** The data **

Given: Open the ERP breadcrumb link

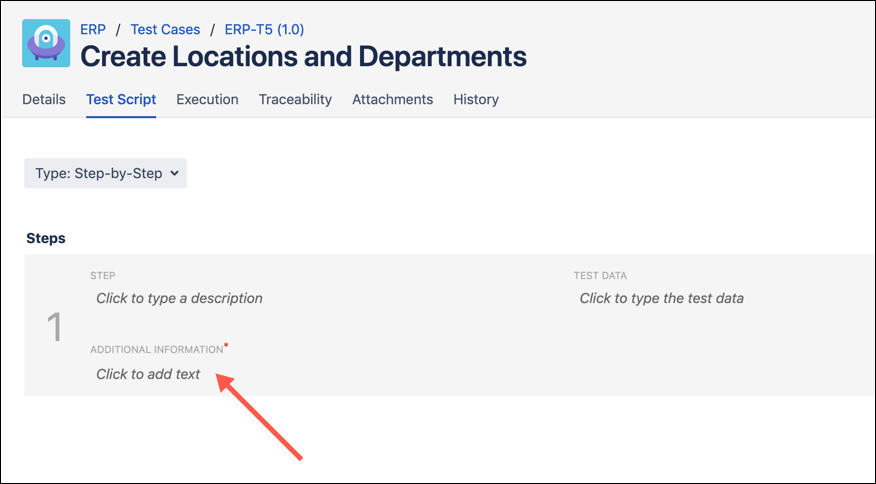Looking at the screenshot, I should (93, 30).
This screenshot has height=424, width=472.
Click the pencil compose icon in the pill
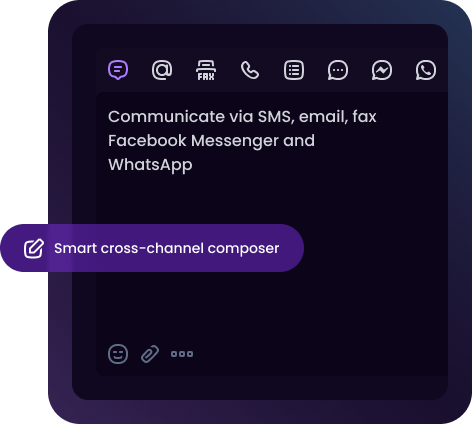tap(34, 248)
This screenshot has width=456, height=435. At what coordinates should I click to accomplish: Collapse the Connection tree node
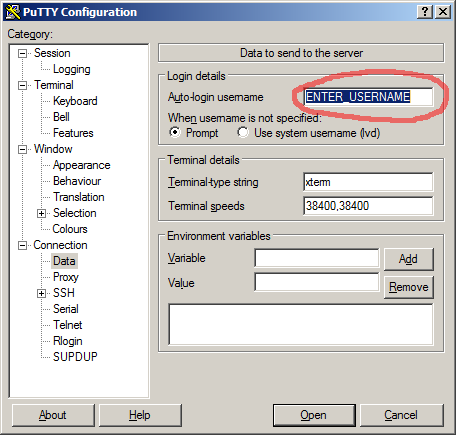[x=22, y=245]
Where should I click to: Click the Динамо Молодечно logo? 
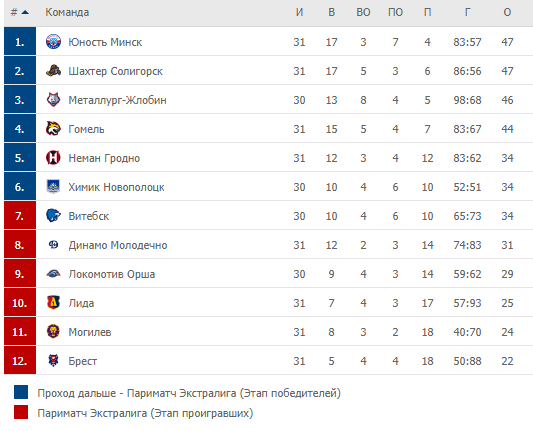tap(53, 244)
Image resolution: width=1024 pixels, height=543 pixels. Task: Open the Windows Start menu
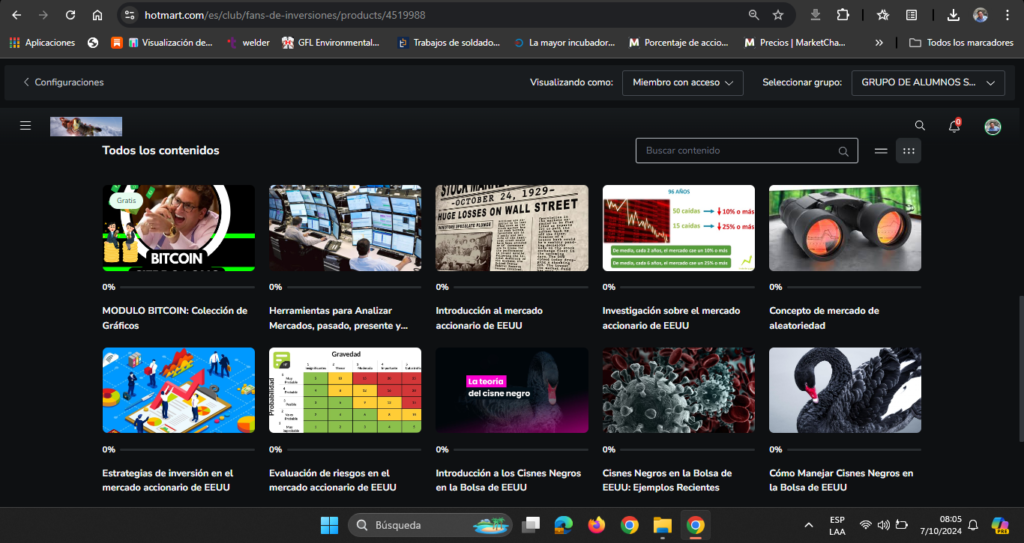click(x=329, y=525)
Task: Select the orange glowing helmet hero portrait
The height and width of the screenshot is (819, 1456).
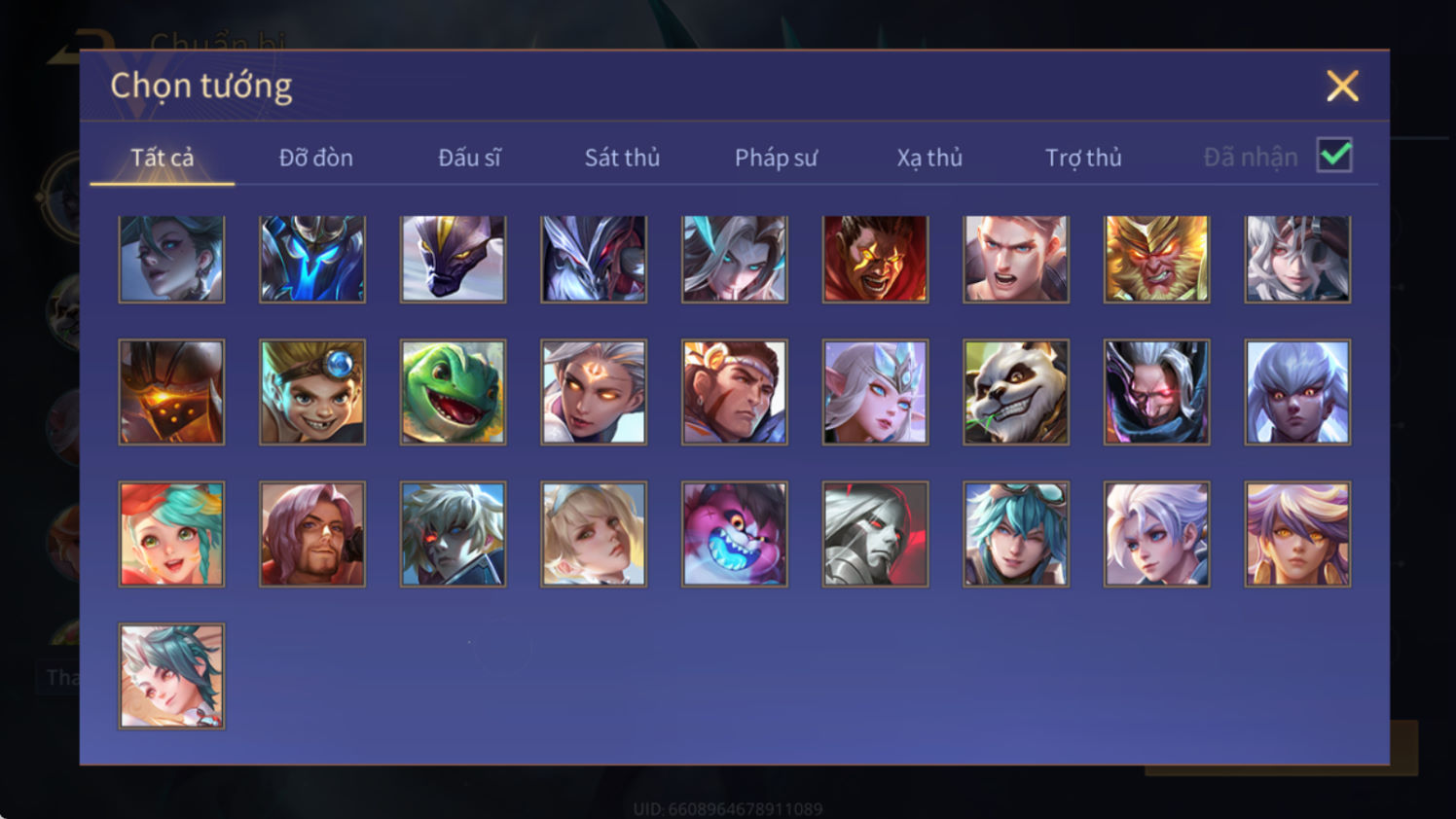Action: 171,392

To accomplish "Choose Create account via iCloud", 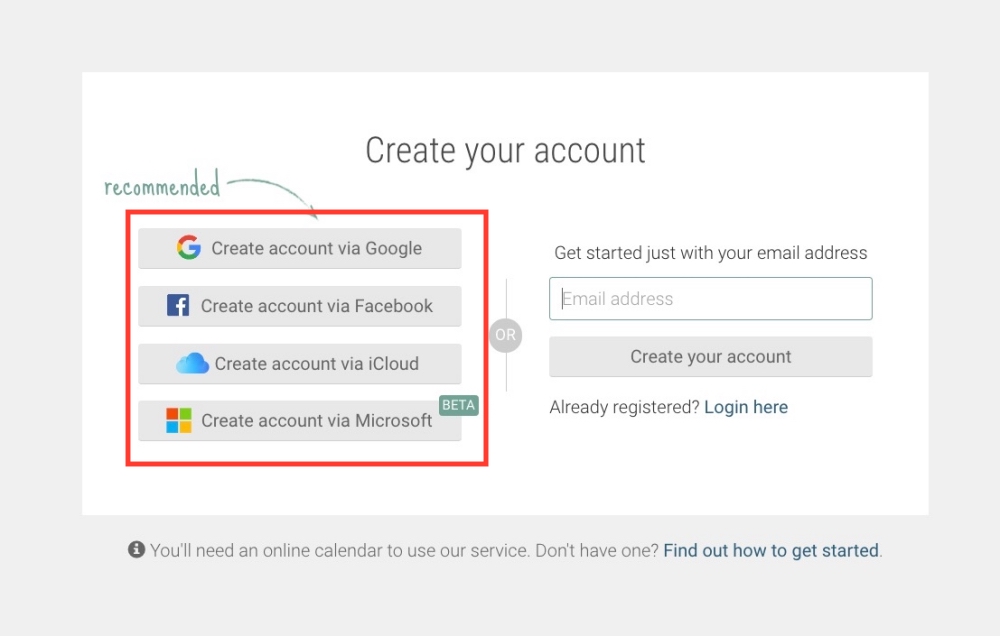I will [316, 364].
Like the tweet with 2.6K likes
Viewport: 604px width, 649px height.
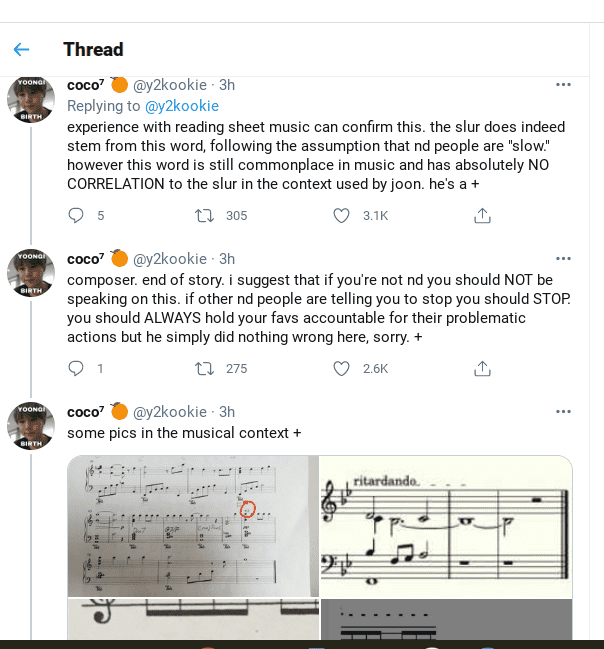point(342,369)
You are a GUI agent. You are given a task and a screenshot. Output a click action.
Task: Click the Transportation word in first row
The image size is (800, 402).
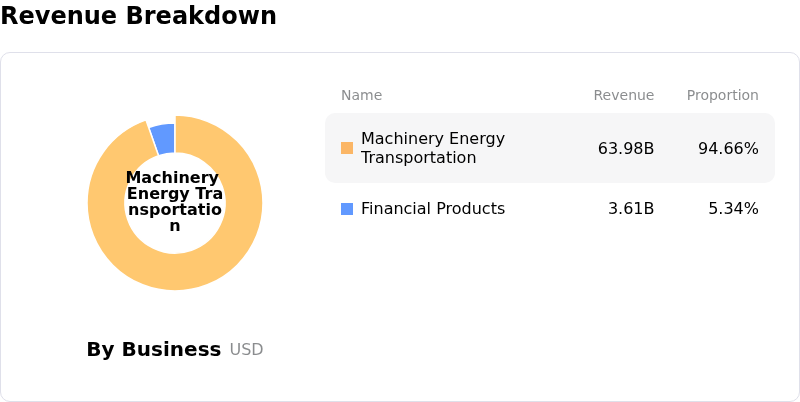(418, 158)
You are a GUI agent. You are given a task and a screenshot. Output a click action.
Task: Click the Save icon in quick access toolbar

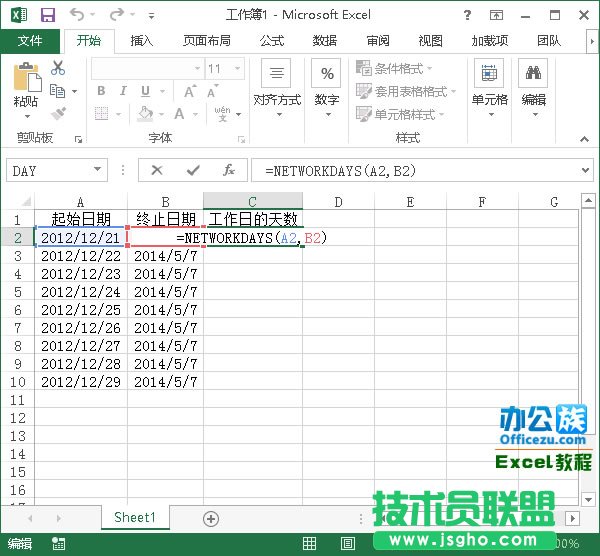[x=47, y=15]
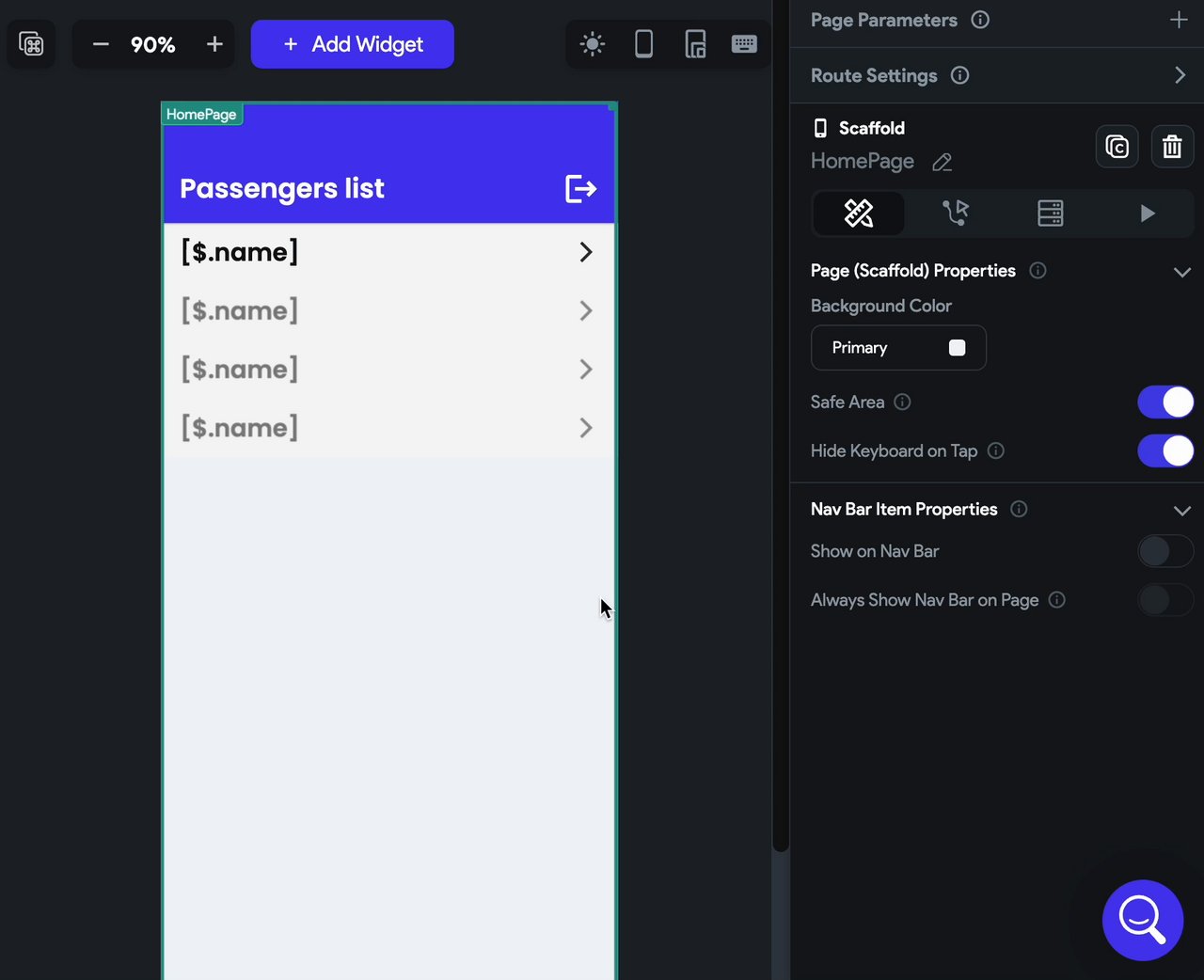The width and height of the screenshot is (1204, 980).
Task: Disable the Safe Area switch
Action: coord(1164,402)
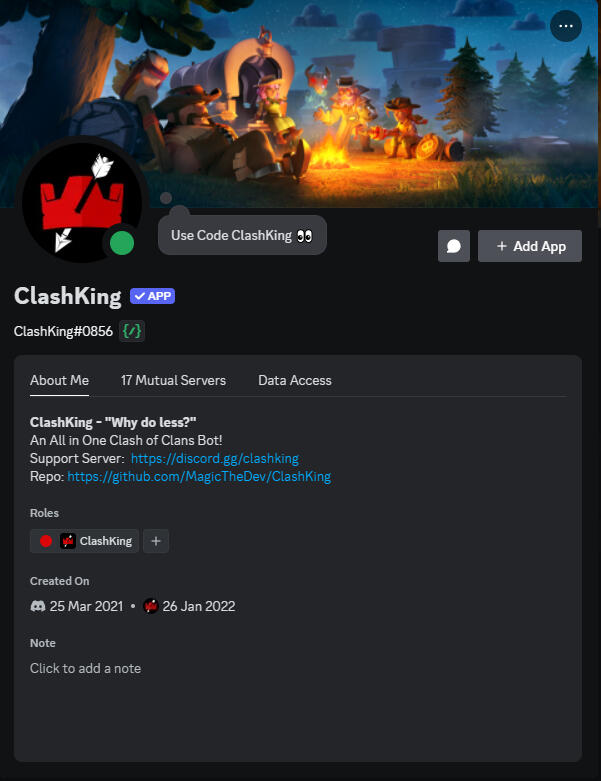Select the About Me tab
The width and height of the screenshot is (601, 781).
click(x=59, y=381)

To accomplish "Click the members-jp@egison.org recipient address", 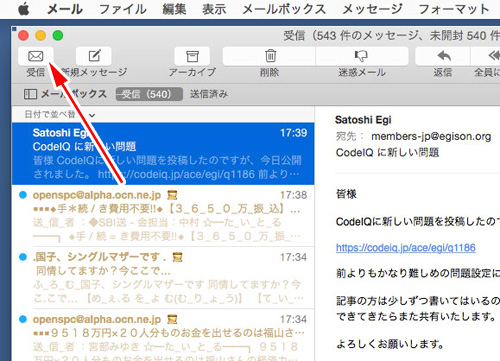I will pos(431,136).
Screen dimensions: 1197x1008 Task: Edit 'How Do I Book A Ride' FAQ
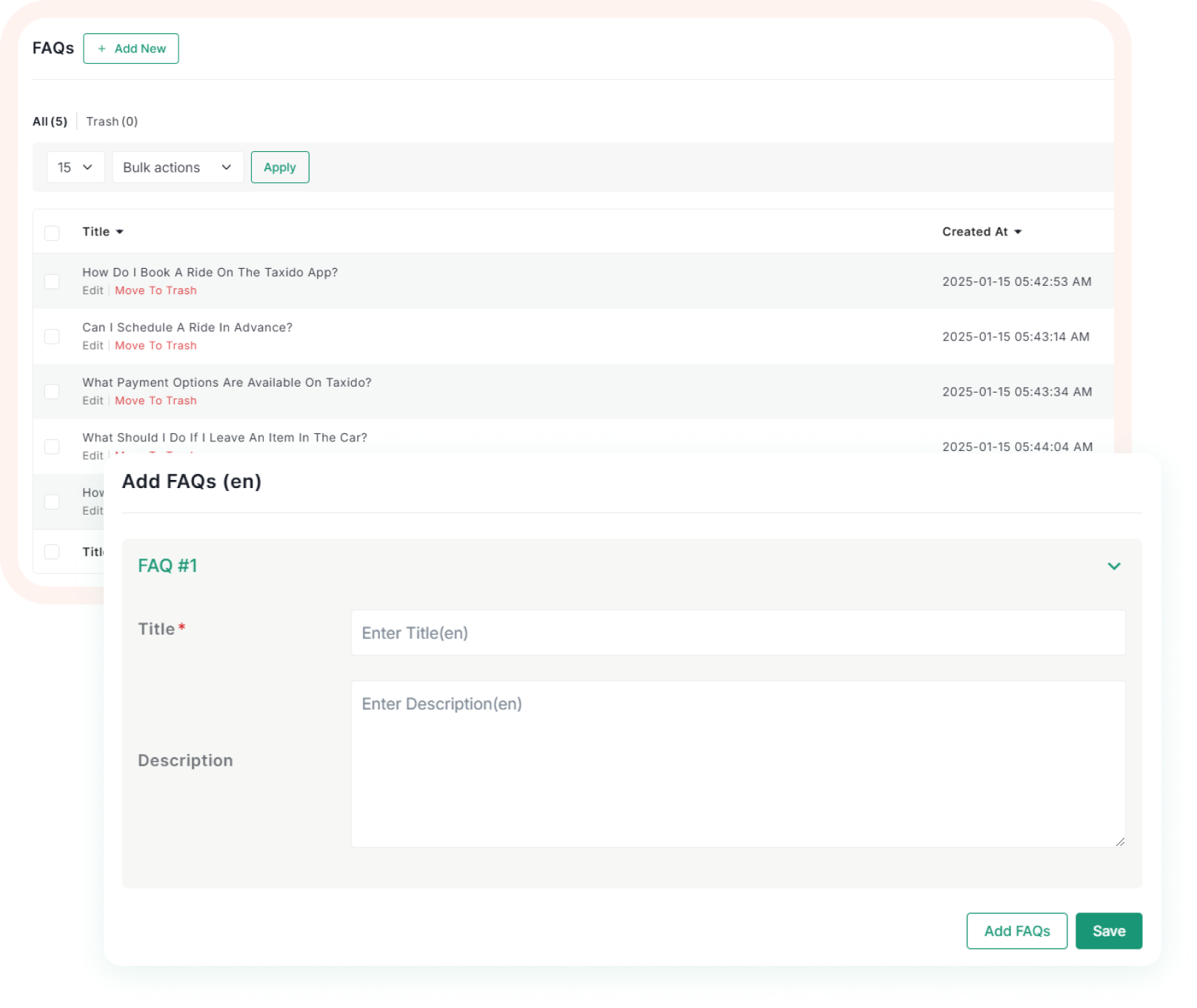coord(93,291)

** The problem **
For this exercise, reproduce the data above exactly from the line containing "Screen dimensions: 1197x1008" through its final line, both ends included, with no pictures in the copy.

** Answer area **
Screen dimensions: 1197x1008 Task: Edit 'How Do I Book A Ride' FAQ
coord(93,291)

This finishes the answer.